▸ **WORKING DATA**
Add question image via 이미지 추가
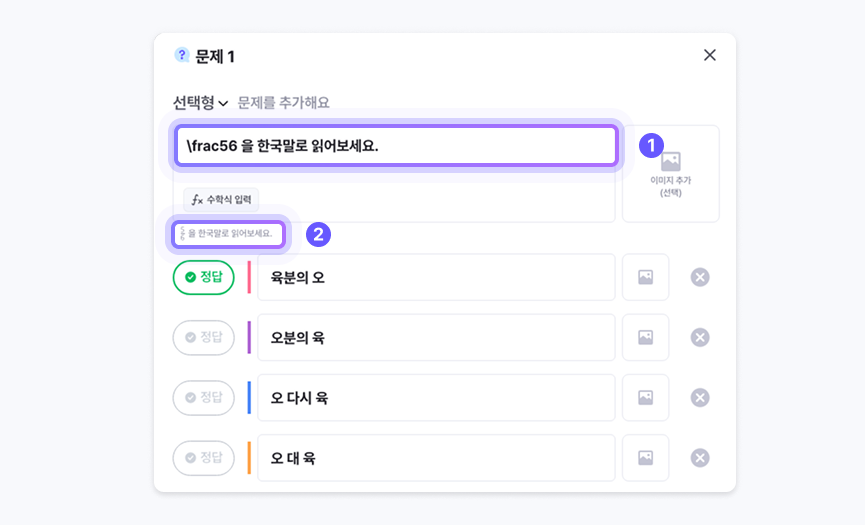The height and width of the screenshot is (525, 865). click(670, 172)
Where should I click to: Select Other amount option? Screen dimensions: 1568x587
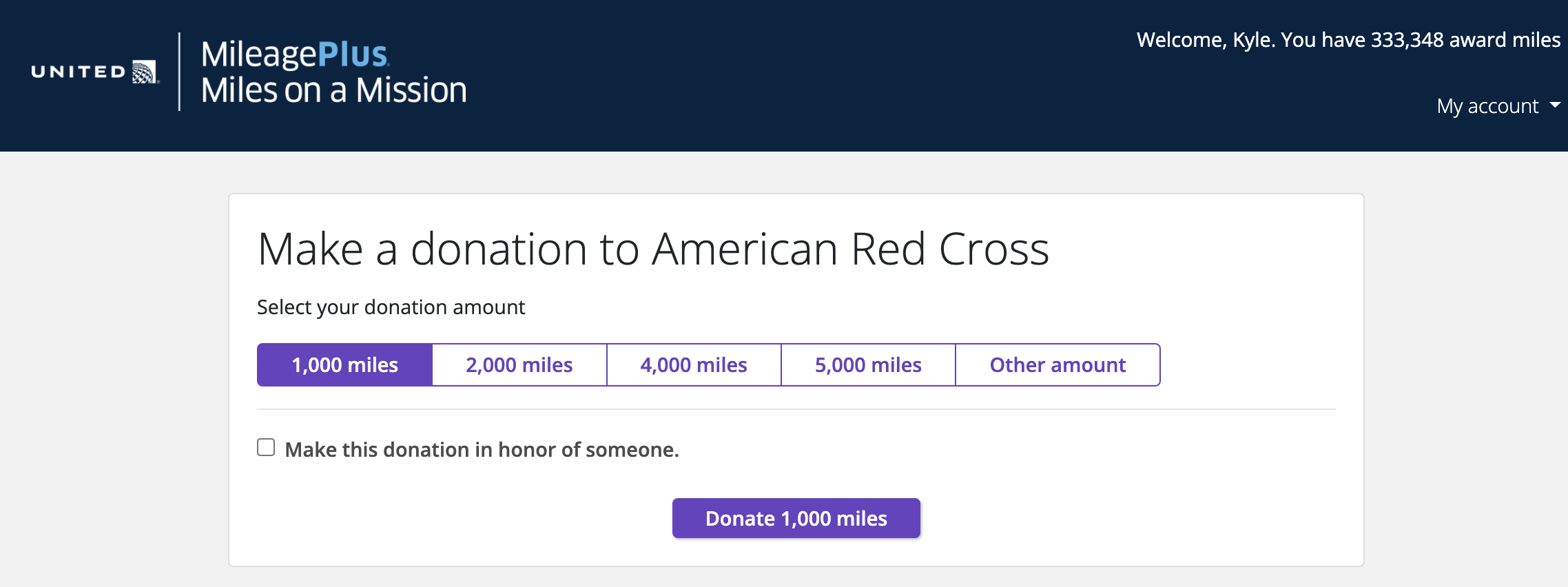pyautogui.click(x=1058, y=364)
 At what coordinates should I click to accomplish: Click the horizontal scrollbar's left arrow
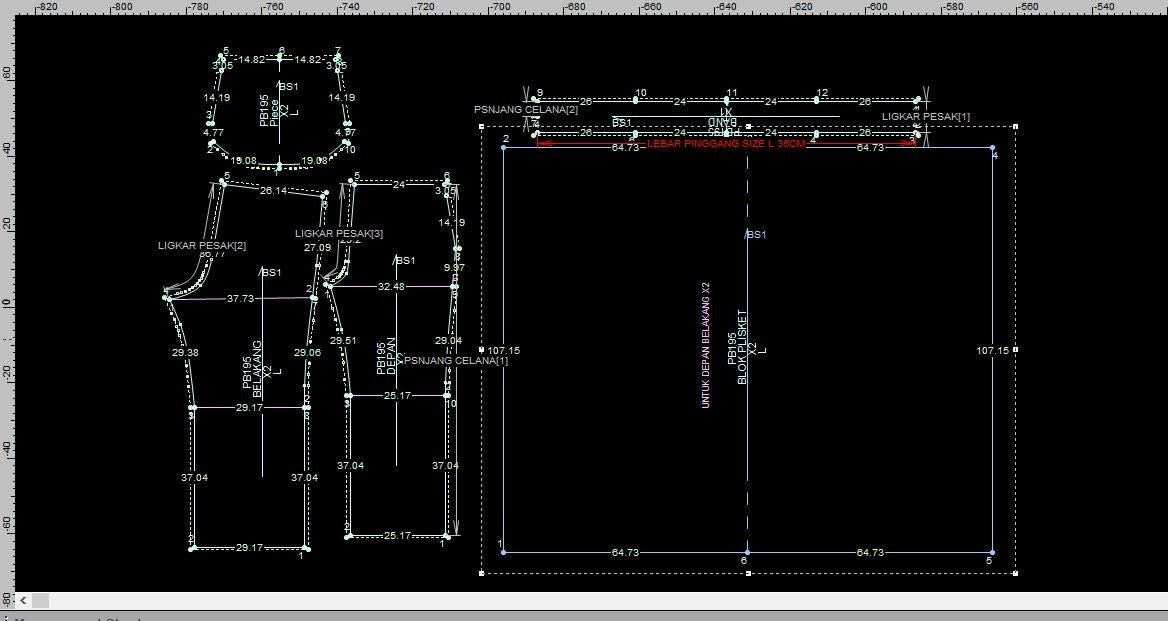(23, 601)
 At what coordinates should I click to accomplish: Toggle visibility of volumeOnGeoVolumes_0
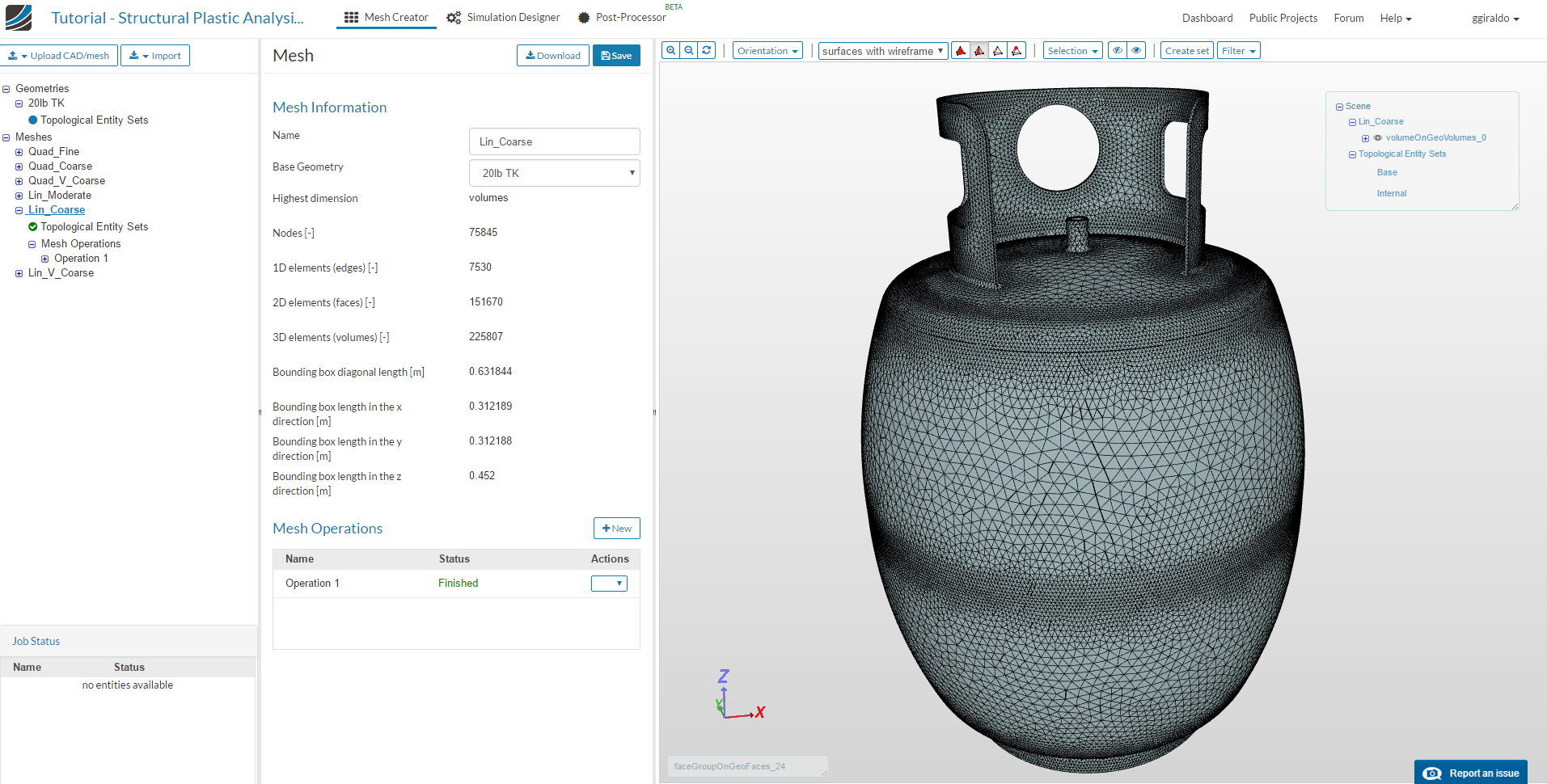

▸ **WHAT IS BEING ASKED**
Every line of the material must be returned exactly; leave the images out.

▸ **EXERCISE RESULT**
Add question image via 이미지 추가
The height and width of the screenshot is (525, 865). click(670, 172)
Where should I click to: Select Other amount option? Screen dimensions: 1568x587
pyautogui.click(x=1058, y=364)
 At what coordinates should I click to accomplish: Click the horizontal scrollbar's left arrow
(23, 601)
 At what coordinates should I click to accomplish: Toggle visibility of volumeOnGeoVolumes_0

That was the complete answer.